*Data records*:
=======

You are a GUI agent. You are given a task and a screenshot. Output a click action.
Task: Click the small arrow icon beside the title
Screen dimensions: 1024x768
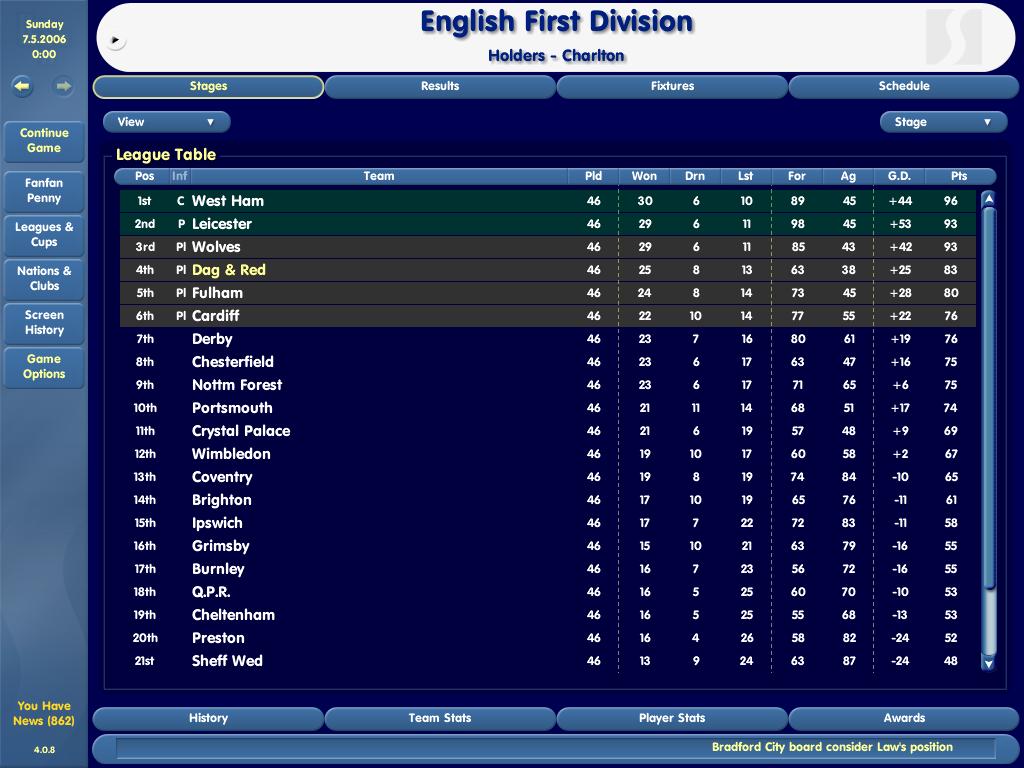(x=116, y=41)
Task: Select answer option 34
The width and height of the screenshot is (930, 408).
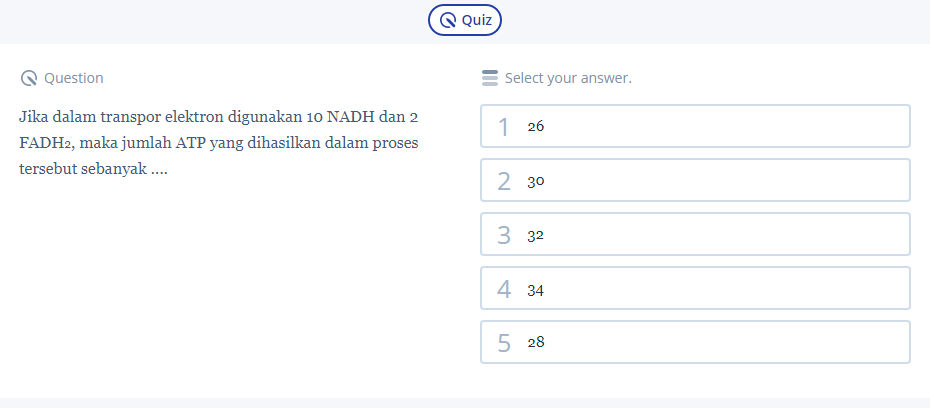Action: (x=695, y=288)
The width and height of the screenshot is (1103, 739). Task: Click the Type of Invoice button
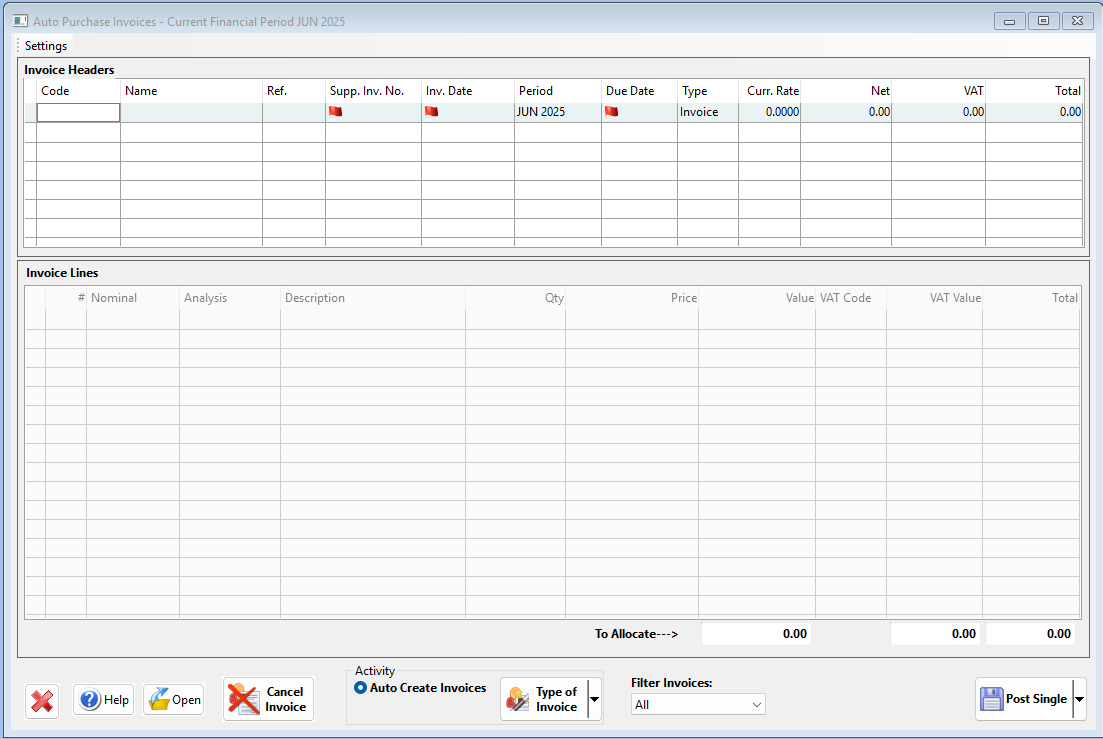(x=543, y=699)
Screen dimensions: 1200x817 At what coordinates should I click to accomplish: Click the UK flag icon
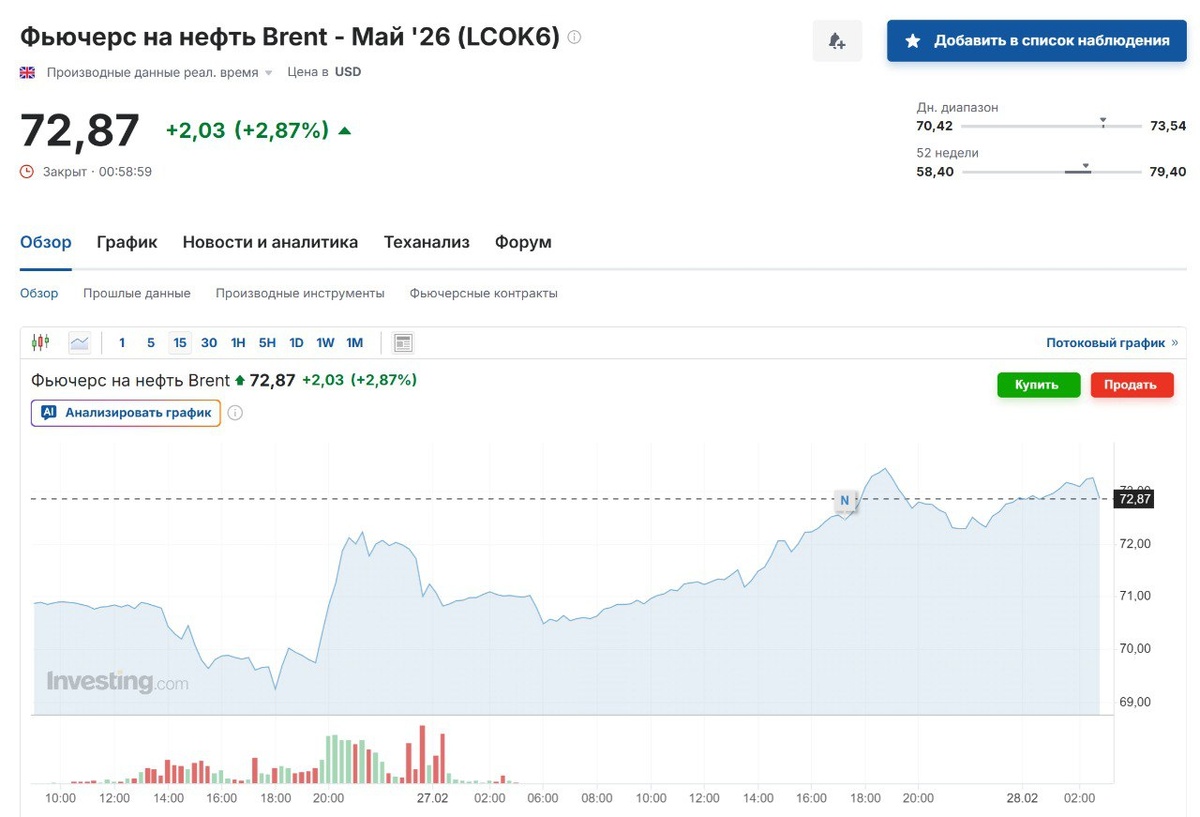[27, 72]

=======

Could you transcribe all of the data exactly and omit the pictures?

*Response below*:
You are a GUI agent. You are given a task and a screenshot. Output a click action.
Task: Click the small arrow icon beside the title
Screen dimensions: 1024x768
(x=116, y=41)
Task: Select answer option 34
The width and height of the screenshot is (930, 408).
Action: (x=695, y=288)
The width and height of the screenshot is (1103, 739). Task: Click the Type of Invoice button
(x=543, y=699)
Screen dimensions: 1200x817 At what coordinates should I click to accomplish: Click the UK flag icon
[27, 72]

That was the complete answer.